Introduction
Intervention de Jean-Pierre Chevènement, président de la Fondation Res Publica, lors du colloque « Comment penser la reconquête de notre indépendance industrielle et technologique ? » du mardi 13 avril 2021
Messieurs,
Chers amis,
J’ouvre le 153ème colloque de la Fondation Res Publica consacré à une question tout à fait centrale : « Comment penser la reconquête de l’indépendance industrielle et technologique de la France ? ».
Les Français se sont aperçus à l’occasion de la crise du coronavirus de la multiplication des dépendances qui s’étaient créées au fil des ans et des décennies. C’est très sensible dans le domaine de la santé mais une analyse de la balance commerciale permet de constater que ces dépendances se sont généralisées.

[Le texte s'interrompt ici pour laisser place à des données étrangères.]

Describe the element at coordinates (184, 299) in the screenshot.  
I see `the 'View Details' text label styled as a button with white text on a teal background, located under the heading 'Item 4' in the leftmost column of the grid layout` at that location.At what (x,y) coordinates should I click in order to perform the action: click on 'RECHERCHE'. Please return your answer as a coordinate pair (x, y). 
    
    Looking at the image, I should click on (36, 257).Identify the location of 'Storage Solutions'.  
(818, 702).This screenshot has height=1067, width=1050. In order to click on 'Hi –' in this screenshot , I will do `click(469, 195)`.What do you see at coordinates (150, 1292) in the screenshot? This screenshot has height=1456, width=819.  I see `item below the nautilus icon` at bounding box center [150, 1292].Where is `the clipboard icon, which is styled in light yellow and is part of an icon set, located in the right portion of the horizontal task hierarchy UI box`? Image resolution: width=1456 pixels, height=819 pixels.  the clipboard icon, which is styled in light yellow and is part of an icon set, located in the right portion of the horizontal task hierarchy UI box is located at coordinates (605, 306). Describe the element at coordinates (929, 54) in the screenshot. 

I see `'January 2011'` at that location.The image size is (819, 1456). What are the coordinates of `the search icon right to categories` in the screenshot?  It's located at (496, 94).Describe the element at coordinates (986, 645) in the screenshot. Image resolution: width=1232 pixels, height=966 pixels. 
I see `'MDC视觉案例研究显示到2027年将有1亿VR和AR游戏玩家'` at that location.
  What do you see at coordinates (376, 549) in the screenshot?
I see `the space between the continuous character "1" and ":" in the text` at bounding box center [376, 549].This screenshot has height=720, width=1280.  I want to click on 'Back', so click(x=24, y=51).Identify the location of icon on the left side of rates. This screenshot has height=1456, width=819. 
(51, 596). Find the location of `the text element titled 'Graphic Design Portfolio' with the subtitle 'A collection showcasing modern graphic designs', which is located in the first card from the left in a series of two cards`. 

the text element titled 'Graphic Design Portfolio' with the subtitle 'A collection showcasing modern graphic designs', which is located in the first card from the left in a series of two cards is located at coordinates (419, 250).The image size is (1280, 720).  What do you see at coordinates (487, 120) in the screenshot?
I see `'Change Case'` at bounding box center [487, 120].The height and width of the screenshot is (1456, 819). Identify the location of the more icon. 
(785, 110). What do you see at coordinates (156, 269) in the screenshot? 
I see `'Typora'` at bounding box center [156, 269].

Elles se traduisent généralement par une fonte de l’emploi industriel et de la balance commerciale dont le déficit frôle les 70 milliards d’euros, indicateur de la faiblesse de notre compétitivité mise encore en valeur par une étude de Rexecode récemment parue [1].
Ces dépendances, qui revêtent des formes diverses, ont leurs origines dans un passé plus ou moins lointain. On ne peut pas faire abstraction des choix qui ont dominé les quarante dernières années en faveur d’une libération des échanges sans contrôle, sans contrepartie, sans contrepoids politique, décidée essentiellement par les États-Unis sur un arrière-plan qui est celui de l’ultime sursaut de la Guerre froide : accord entre les multinationales américaines et le Parti communiste chinois, création de zones économiques spéciales (ZES), ouverture de la Chine et d’une main d’œuvre à bas coût aux investissements de grandes sociétés américaines, japonaises, européennes.
S’agissant de la France, on pourrait incriminer le sacrifice de son modèle, qui équilibrait le rôle du marché par celui de l’État, au bénéfice d’un modèle concurrentiel administré depuis Bruxelles. On peut incriminer le choix d’une monnaie trop forte pour ce qu’est la compétitivité de notre industrie.
Il ne faut jamais perdre de vue que la faiblesse industrielle de la France a un lointain enracinement historique. Nous sommes partis en retard dans l’industrialisation. Nous étions le numéro deux mondial au milieu du XIXe siècle. Le décrochage avec l’Allemagne, qui se fait après 1870, est inséparable de la priorité donnée au développement d’une économie rentière sur l’économie industrielle. L’Allemagne avait beaucoup investi dans le développement de sa production nationale pour satisfaire les besoins de son marché intérieur – avec une démographie dont l’envol dépassait de loin l’évolution de la population française à cette époque – tandis que la France, comme l’Angleterre, étaient devenues des économies rentières. Mais ce déclin productif n’a pas empêché des rebonds : avant 1914, dans les années 1920 ou, encore plus remarquable, le rebond de près de trente ans, de 1945 à 1974 (les Trente Glorieuses). Il ne faut donc pas céder à un pessimisme définitif.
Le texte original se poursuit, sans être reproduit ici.